Target position records:

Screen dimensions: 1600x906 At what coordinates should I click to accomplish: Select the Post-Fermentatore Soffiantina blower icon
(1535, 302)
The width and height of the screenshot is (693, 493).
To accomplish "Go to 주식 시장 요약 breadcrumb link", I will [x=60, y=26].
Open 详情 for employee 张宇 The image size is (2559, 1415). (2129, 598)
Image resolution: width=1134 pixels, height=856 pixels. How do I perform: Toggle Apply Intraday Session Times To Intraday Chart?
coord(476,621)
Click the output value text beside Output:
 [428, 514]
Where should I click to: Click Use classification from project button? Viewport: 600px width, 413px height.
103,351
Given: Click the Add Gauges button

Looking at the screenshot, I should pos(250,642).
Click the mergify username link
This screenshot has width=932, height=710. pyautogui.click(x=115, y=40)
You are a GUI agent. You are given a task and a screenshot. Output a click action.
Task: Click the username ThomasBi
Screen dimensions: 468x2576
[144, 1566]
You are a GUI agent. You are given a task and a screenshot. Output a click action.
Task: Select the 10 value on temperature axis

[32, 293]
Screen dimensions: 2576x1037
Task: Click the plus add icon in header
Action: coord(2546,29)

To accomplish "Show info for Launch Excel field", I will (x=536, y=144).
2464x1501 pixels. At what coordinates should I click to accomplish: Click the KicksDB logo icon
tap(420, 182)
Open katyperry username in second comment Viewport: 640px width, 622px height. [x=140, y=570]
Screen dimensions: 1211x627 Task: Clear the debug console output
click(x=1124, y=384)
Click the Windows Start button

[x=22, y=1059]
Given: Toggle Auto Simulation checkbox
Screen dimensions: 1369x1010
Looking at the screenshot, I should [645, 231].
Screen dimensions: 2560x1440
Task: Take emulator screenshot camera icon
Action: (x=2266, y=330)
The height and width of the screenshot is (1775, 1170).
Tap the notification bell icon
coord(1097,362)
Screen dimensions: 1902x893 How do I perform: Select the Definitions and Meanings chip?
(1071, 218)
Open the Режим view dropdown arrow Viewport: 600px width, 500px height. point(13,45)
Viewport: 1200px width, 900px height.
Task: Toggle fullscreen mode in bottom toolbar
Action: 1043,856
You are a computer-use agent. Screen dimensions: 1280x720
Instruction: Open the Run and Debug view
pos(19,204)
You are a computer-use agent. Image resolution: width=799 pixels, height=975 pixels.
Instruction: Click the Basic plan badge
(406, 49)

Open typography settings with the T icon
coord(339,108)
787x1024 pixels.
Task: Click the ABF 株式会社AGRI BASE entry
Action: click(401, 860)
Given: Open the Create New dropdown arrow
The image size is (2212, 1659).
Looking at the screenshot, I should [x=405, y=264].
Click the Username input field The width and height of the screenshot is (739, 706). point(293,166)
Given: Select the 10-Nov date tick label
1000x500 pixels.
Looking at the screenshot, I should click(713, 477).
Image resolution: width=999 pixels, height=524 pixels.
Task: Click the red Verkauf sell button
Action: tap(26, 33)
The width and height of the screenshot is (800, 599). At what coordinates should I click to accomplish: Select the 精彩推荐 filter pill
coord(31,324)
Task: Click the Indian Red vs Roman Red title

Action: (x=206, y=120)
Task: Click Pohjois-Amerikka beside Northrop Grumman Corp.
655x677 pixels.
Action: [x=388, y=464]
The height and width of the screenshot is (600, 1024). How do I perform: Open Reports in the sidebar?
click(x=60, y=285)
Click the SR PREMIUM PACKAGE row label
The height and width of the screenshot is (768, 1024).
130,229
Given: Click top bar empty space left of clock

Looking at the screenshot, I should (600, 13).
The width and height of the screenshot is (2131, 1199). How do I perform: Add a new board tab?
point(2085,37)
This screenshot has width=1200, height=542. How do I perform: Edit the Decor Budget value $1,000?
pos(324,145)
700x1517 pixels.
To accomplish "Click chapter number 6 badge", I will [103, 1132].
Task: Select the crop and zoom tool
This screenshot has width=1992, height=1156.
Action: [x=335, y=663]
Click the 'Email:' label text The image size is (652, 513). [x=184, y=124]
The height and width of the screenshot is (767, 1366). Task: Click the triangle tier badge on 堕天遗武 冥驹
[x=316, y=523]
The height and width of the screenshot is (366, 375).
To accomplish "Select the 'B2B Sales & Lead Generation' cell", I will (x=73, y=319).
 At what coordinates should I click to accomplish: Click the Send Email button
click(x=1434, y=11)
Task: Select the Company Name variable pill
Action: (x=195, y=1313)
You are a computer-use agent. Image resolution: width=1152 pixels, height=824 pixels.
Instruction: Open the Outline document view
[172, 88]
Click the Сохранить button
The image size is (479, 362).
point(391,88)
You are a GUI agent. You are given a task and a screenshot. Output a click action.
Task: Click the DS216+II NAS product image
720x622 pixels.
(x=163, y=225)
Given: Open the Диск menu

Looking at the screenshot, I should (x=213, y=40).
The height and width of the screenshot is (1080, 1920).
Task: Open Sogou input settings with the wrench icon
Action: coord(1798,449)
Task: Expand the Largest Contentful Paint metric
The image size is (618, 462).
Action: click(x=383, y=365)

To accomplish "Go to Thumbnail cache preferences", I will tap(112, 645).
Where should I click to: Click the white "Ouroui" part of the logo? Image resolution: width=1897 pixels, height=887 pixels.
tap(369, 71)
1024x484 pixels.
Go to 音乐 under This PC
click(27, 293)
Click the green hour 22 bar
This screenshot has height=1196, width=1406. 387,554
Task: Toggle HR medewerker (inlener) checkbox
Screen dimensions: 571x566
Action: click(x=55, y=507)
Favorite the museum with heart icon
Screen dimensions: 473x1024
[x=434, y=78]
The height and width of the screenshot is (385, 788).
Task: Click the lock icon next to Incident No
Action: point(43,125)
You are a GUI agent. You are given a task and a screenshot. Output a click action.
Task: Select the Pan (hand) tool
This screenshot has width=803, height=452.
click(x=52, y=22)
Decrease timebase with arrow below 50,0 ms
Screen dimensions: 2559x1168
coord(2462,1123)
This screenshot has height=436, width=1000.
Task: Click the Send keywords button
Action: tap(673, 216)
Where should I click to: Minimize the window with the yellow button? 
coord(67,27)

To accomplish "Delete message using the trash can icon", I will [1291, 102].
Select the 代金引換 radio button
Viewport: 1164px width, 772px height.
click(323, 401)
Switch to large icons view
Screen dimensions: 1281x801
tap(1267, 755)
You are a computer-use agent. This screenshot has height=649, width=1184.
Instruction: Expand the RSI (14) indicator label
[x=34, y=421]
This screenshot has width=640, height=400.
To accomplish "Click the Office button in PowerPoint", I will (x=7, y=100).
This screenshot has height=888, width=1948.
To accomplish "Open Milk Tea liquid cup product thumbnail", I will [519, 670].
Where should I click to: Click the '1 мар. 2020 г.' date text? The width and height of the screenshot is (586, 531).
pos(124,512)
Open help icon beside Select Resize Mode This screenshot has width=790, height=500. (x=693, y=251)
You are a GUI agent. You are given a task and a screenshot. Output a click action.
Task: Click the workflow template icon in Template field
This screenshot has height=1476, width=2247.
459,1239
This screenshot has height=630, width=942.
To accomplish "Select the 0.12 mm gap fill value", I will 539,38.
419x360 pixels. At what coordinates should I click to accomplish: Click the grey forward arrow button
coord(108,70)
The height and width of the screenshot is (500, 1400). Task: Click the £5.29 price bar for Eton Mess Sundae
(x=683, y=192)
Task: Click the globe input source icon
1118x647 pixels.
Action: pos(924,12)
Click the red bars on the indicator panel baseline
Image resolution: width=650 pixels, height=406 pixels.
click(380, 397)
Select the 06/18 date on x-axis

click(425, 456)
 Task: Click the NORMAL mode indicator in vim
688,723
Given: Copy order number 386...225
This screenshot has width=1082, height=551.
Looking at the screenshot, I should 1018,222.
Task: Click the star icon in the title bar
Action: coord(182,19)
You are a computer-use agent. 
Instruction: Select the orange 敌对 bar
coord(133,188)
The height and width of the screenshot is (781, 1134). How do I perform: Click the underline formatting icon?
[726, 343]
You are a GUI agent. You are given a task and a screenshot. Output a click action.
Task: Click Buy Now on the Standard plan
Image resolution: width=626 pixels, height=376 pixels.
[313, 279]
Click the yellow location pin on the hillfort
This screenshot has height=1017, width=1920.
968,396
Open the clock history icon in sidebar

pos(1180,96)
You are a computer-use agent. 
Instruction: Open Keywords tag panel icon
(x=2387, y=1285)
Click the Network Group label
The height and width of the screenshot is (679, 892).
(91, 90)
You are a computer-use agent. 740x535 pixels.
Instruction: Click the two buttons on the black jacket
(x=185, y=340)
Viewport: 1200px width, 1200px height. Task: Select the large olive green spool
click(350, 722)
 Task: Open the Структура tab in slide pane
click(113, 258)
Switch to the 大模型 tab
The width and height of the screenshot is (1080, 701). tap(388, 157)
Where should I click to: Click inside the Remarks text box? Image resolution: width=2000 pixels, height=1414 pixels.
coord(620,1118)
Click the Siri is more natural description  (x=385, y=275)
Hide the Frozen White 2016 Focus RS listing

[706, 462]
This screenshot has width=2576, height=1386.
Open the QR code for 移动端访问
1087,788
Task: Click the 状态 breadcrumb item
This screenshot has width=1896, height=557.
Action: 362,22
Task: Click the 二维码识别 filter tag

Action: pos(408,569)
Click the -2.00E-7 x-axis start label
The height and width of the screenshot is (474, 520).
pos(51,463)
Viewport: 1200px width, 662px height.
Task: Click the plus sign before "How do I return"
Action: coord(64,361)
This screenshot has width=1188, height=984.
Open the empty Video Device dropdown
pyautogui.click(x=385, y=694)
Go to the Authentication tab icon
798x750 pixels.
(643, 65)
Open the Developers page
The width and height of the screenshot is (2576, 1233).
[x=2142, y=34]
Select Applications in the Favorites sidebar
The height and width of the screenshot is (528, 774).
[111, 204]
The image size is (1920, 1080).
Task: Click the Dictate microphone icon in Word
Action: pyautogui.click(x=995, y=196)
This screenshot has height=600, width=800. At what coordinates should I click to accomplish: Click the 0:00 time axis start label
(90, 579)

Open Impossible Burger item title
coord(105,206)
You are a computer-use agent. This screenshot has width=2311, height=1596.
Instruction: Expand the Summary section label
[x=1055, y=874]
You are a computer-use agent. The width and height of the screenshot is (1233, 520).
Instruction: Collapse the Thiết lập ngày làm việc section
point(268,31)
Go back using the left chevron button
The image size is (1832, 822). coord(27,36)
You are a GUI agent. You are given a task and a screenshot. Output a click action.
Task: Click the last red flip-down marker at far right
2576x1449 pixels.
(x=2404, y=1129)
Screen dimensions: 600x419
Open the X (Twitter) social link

◆ PROMPT: Recast the entries above as a Markdown table with the columns No. and Line, one row per line and blank lines left out, starting at the line containing "Screen dimensions: 1211x627" and ending at the line containing "Looking at the screenshot, I should (600, 13).".

◆ THE SOLUTION:
| No. | Line |
|---|---|
| 1 | Screen dimensions: 1211x627 Task: Clear the debug console output |
| 2 | click(x=1124, y=384) |
| 3 | Click the Windows Start button |
| 4 | [x=22, y=1059] |
| 5 | Given: Toggle Auto Simulation checkbox |
| 6 | Screen dimensions: 1369x1010 |
| 7 | Looking at the screenshot, I should [645, 231]. |
| 8 | Screen dimensions: 2560x1440 |
| 9 | Task: Take emulator screenshot camera icon |
| 10 | Action: (x=2266, y=330) |
| 11 | The height and width of the screenshot is (1775, 1170). |
| 12 | Tap the notification bell icon |
| 13 | coord(1097,362) |
| 14 | Screen dimensions: 1902x893 How do I perform: Select the Definitions and Meanings chip? |
| 15 | (1071, 218) |
| 16 | Open the Режим view dropdown arrow Viewport: 600px width, 500px height. point(13,45) |
| 17 | Viewport: 1200px width, 900px height. |
| 18 | Task: Toggle fullscreen mode in bottom toolbar |
| 19 | Action: 1043,856 |
| 20 | You are a computer-use agent. Screen dimensions: 1280x720 |
| 21 | Instruction: Open the Run and Debug view |
| 22 | pos(19,204) |
| 23 | You are a computer-use agent. Image resolution: width=799 pixels, height=975 pixels. |
| 24 | Instruction: Click the Basic plan badge |
| 25 | (406, 49) |
| 26 | Open typography settings with the T icon |
| 27 | coord(339,108) |
| 28 | 787x1024 pixels. |
| 29 | Task: Click the ABF 株式会社AGRI BASE entry |
| 30 | Action: click(401, 860) |
| 31 | Given: Open the Create New dropdown arrow |
| 32 | The image size is (2212, 1659). |
| 33 | Looking at the screenshot, I should [x=405, y=264]. |
| 34 | Click the Username input field The width and height of the screenshot is (739, 706). point(293,166) |
| 35 | Given: Select the 10-Nov date tick label |
| 36 | 1000x500 pixels. |
| 37 | Looking at the screenshot, I should click(713, 477). |
| 38 | Image resolution: width=999 pixels, height=524 pixels. |
| 39 | Task: Click the red Verkauf sell button |
| 40 | Action: tap(26, 33) |
| 41 | The width and height of the screenshot is (800, 599). At what coordinates should I click to accomplish: Select the 精彩推荐 filter pill |
| 42 | coord(31,324) |
| 43 | Task: Click the Indian Red vs Roman Red title |
| 44 | Action: (x=206, y=120) |
| 45 | Task: Click Pohjois-Amerikka beside Northrop Grumman Corp. |
| 46 | 655x677 pixels. |
| 47 | Action: [x=388, y=464] |
| 48 | The height and width of the screenshot is (600, 1024). How do I perform: Open Reports in the sidebar? |
| 49 | click(x=60, y=285) |
| 50 | Click the SR PREMIUM PACKAGE row label |
| 51 | The height and width of the screenshot is (768, 1024). |
| 52 | 130,229 |
| 53 | Given: Click top bar empty space left of clock |
| 54 | Looking at the screenshot, I should (600, 13). |